For the first time in its history, the Chicago Auto Show has created an indoor track dedicated solely to electric vehicles as automakers attempt to lure would-be car and truck buyers into the world of plug-in driving.
At Argonne National Labs in Lemont, the Transportation Power Systems Division has converted an analog gas station into an all-electric fast-charging super-station.
Manager Dan Dobrzynski is tasked with studying the current trends of EV owners and those considering buying electric or hybrid vehicles.
"The refueling of a vehicle, it's a ubiquitous process right now where you go to the gas station, you fill up, but we envision a future where there may be refueling stations but the places that you normally go - the workplace - or the home - there's already electricity there," said Dobrzynski of Grid Integration Technology.
Whether you are charging from home, the office, or anywhere else, owning an EV can be challenging. Remember in January when some Tesla owners lost power in sub-zero temperatures and found charging stations not functioning in the cold?
"There are challenges that have to do with temperatures. We do study vehicles and their charging performance at low temperatures as well as high temperatures. The summer months in Chicago can be pretty hot too and pretty humid," Dobrzynski said.
After record sales in early 2023, many consumers opted for gas-powered or hybrid vehicles late in the year, citing the dreaded "range anxiety" - the fear that no matter where their travels might take them, there might not be a charging station around when the juice runs out.
"The real challenge is that the vehicles are coming, the charging stations are coming, but the grid has to prepare for that as well, and a lot of times understanding where to upgrade the grid, what permitting is needed, where the funding source is coming from that takes maybe decades in some cases," Dobrzynski said. "We run this through this large simulation models and again, when you see it pull out, you see the scope, we're going all the way to Kenosha."

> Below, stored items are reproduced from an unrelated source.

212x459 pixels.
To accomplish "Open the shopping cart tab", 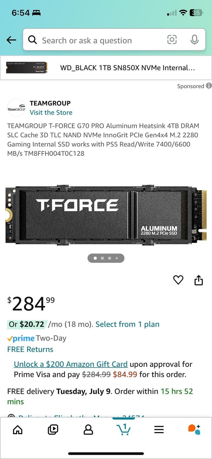I will coord(124,430).
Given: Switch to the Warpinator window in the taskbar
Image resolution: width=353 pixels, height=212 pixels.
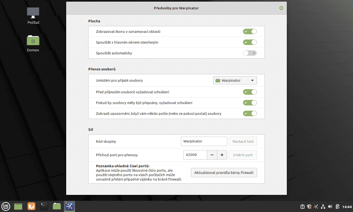Looking at the screenshot, I should [69, 206].
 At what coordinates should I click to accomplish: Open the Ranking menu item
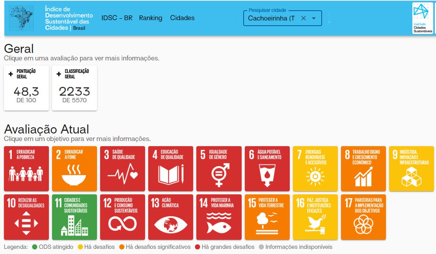(151, 18)
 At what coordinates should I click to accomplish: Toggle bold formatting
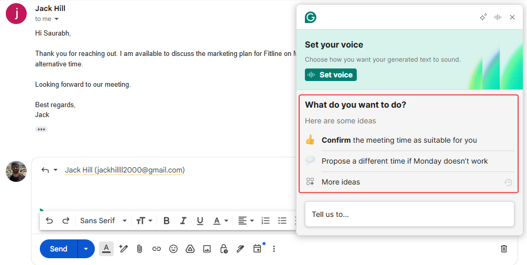(x=167, y=221)
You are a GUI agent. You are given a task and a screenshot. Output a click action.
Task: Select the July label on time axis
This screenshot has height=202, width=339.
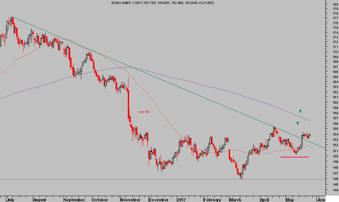pyautogui.click(x=10, y=200)
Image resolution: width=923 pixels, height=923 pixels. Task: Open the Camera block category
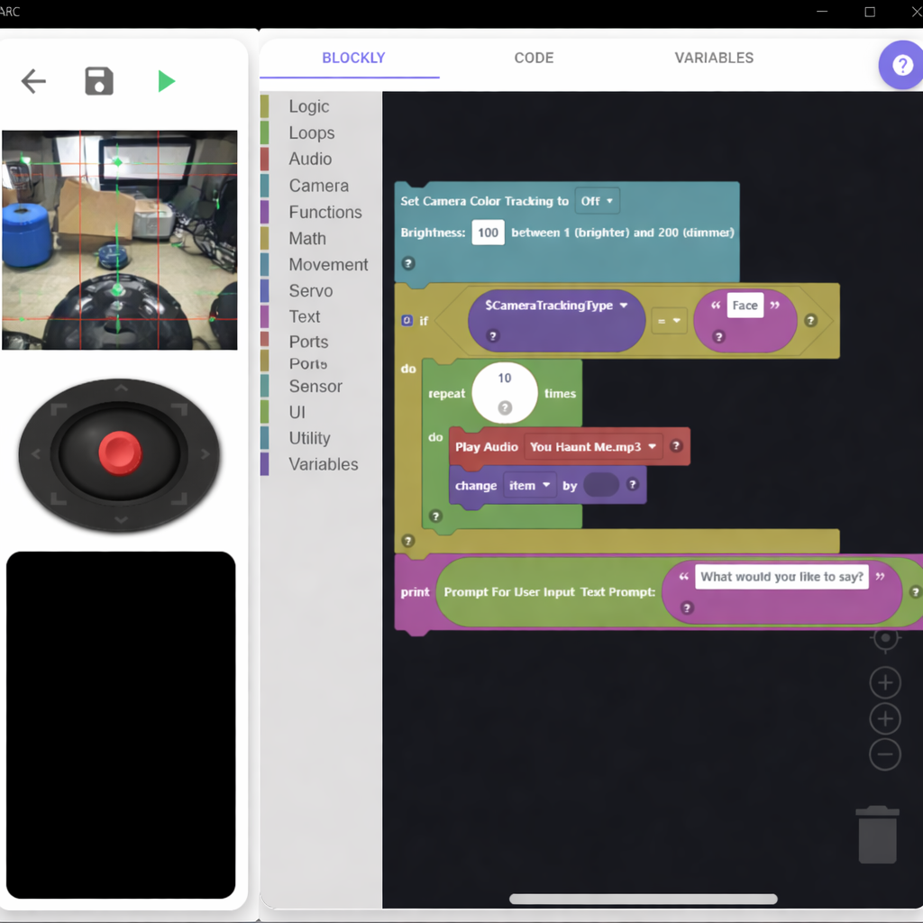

But at Argonne, the future is decarbonization and Joshua Auld's Mobility Division studies what is affectionately known as "what if" analysis - envisioning a Chicagoland where gas-powered vehicles are mostly museum pieces.
"The advantage we have with electrification is that a lot of it can be done at fixed points with existing architecture and we need to infill that so the hope is for massive expansion of EVs where it's needed," Auld said.
That's right, while more charging stations are coming to Chicago, the real growth in EV sales is likely to come with the expansion of home and office hookups.